ただし、契約期間が3か月以内且つ自動更新のないものを除きます。
この場合、「継続性のある請負契約書」の最終的な所属は、「契約金額の記載」の有無で判断することになります(通則3のイ)。
「契約金額の記載」があれば、「第2号文書」となり、記載がなければ、「第7号文書」となります。
また、「契約金額の記載」の有無は、それに対する契約金額(契約期間と契約金額のいずれもが契約書上で明記されていることで、たとえば、月額の契約金額が5万円、契約期間が2年と記載されていて、契約書における契約金額が120万円と契約書上で明確なこと)を記載しているかどうかで判断します。
通則3のイの規定で、「第2号文書」と判断された文書は、たとえ契約金額が1万円未満であっても、非課税文書とはならず、200円の印紙の貼付が必要となります。印紙税法別表第一の「第2号文書」の「非課税物件」欄に、その旨記載があるからです。

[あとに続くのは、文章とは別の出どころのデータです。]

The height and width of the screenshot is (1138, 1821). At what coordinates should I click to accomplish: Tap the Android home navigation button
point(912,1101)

なお、通則3のイの規定は、「継続性のある請負契約書」を変更する変更契約書を締結する場合にも適用されますので、注意が必要です。
「第2号文書」と「第7号文書」の両方に該当するものの、「契約金額の記載」の有無により「第2号文書」と判断された原契約(継続的な請負契約書)を変更契約書で変更する場合、契約期間と契約金額のいずれもが変更契約書上で明記されていなければ、「第2号文書」とは判断されません。

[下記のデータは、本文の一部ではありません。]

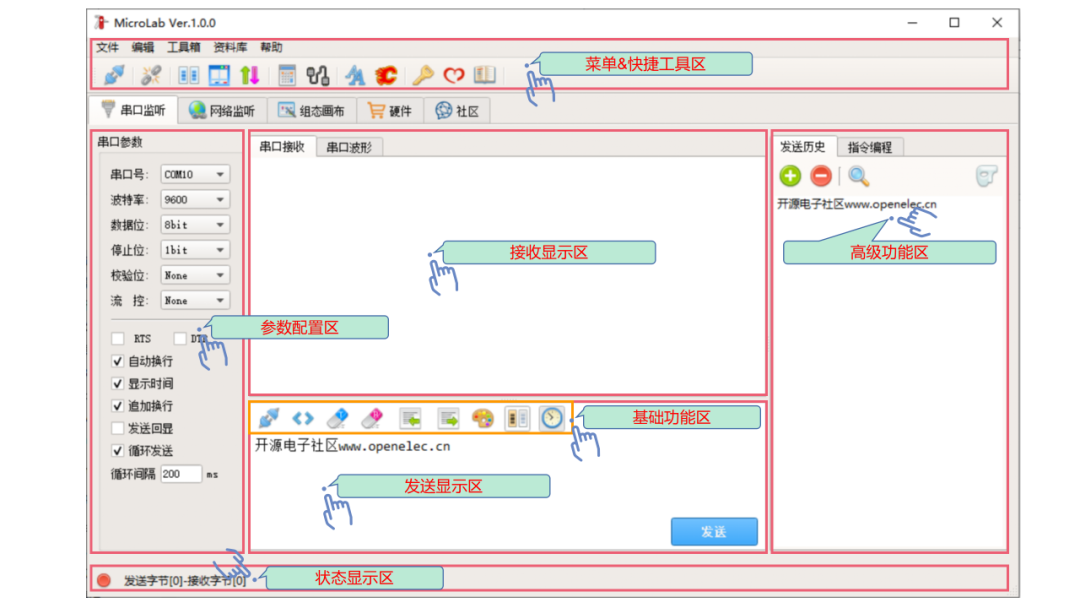Viewport: 1080px width, 608px height.
Task: Click the disconnect broken-link toolbar icon
Action: (x=152, y=74)
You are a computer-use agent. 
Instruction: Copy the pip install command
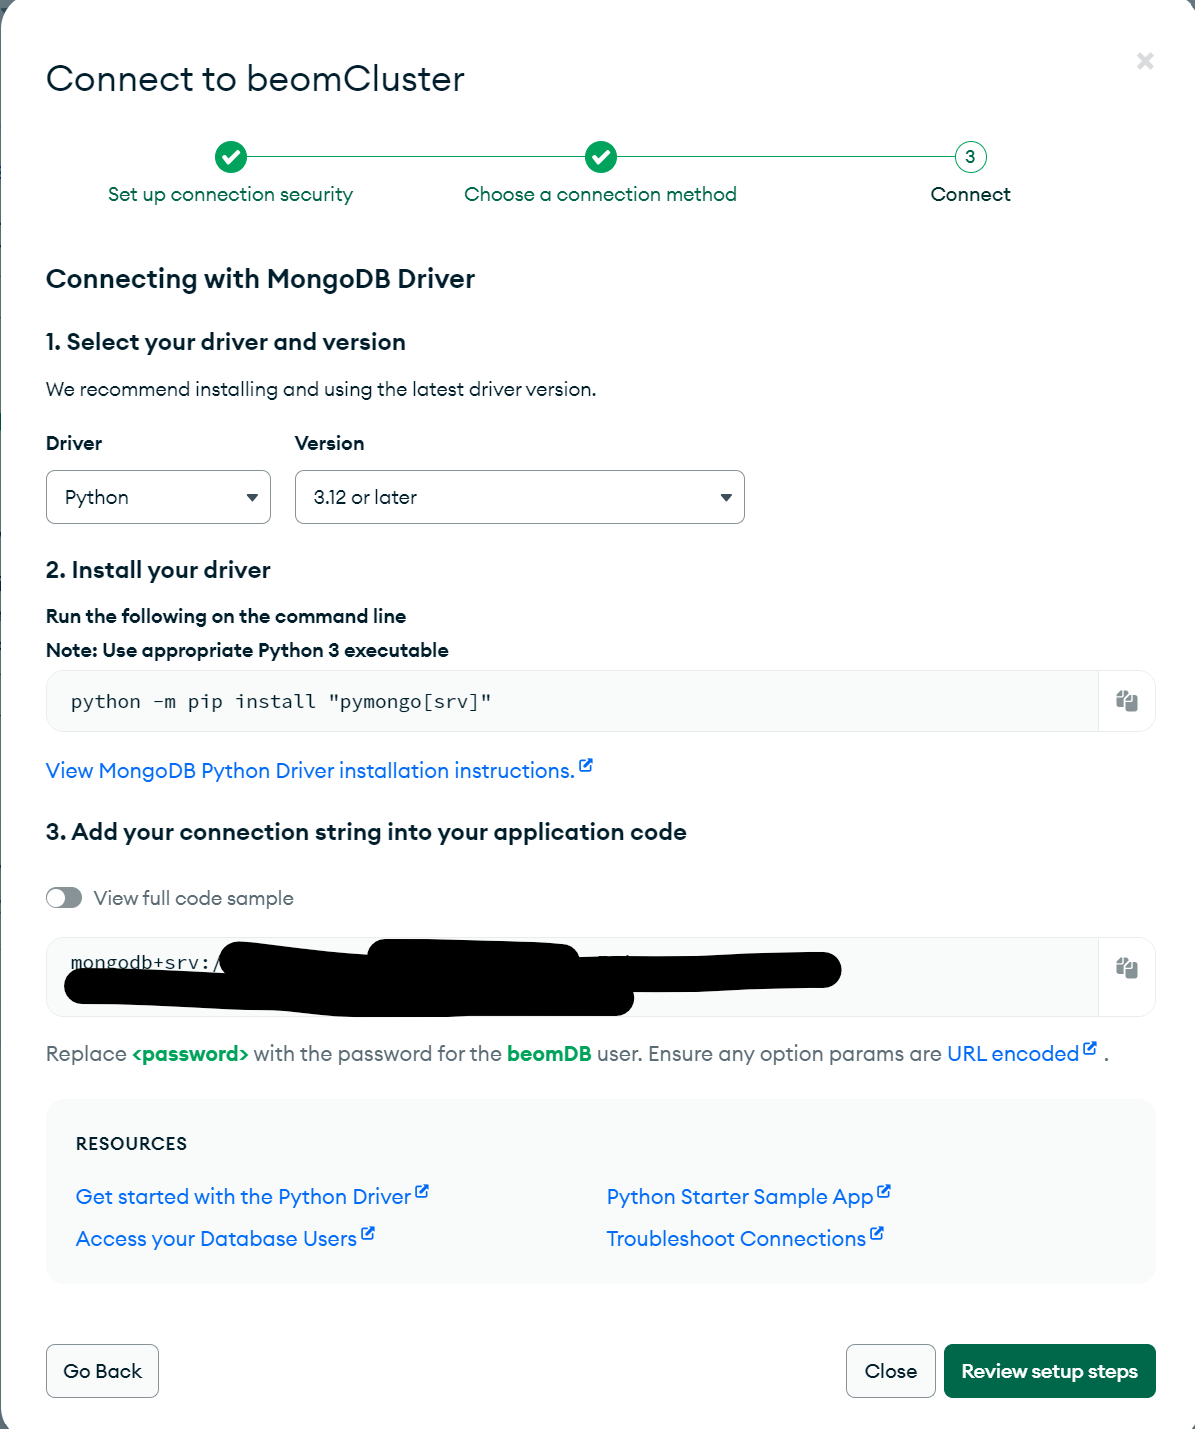(1126, 701)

例えば、次年度の契約金額を変更することのみを変更契約書に規定しているケースですと、契約期間の規定がなく、「契約金額の記載」がないということになりますので、たとえ契約期間を変更しない場合でも、契約期間もあわせて記載しておくことで、「契約金額の記載」があり、「第2号文書」と判断されることになります。

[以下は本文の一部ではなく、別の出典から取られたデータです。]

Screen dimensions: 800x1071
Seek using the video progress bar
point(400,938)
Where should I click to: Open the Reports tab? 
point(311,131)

このあたりは、非常に多くの方が誤解している部分でもありますので、ご注意ください。
ソフトウェア保守・システム保守契約書の印紙貼付の要否
ソフトウェア保守・システム保守契約書では、業務の内容により、印紙の貼付の扱いが以下のとおり異なっています。
(1)ソフトウェアの不明点・使用方法・技術的問題点に関する問い合わせへの電話電子メールによる回答
→準委任契約に該当し、印紙の貼付は不要です。
(2)マイナーバージョンアップ版の提供(その後ユーザみずからバージョンアップ版の適用)
→情報提供契約に該当し、印紙の貼付は不要です。
(3)ソフトウェアのバグの修正(復旧義務を負う、いわゆる「仕事の完成義務を負う」もの)
→請負契約に該当し、「契約金額の記載」により、第2号文書か第7号文書に該当します。
保守など継続性のある請負契約の印紙は難解です。
間違った貼り方をすると印紙税法違反となります。